• EXERCISE TASK: Rewrite the lines below so that every "puzzle piece" becomes "jigsaw". Leave all other text unchanged.

Dataset rows:

○ ○ ○

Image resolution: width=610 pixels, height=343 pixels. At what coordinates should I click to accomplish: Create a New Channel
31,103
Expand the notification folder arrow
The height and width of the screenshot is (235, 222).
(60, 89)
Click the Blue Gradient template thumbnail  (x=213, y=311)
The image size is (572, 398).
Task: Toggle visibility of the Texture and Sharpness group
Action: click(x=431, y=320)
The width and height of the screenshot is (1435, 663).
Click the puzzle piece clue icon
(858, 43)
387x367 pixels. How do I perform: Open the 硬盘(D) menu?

○ ○ ○

• OUTPUT BELOW:
Image resolution: width=610 pixels, height=343 pixels. At what coordinates should I click to accomplish: Create a New Channel
31,103
Expand the notification folder arrow
The height and width of the screenshot is (235, 222).
(60, 89)
Click the Blue Gradient template thumbnail  (x=213, y=311)
The image size is (572, 398).
Task: Toggle visibility of the Texture and Sharpness group
Action: click(x=431, y=320)
The width and height of the screenshot is (1435, 663).
Click the jigsaw clue icon
(858, 43)
387x367 pixels. How do I perform: Open the 硬盘(D) menu?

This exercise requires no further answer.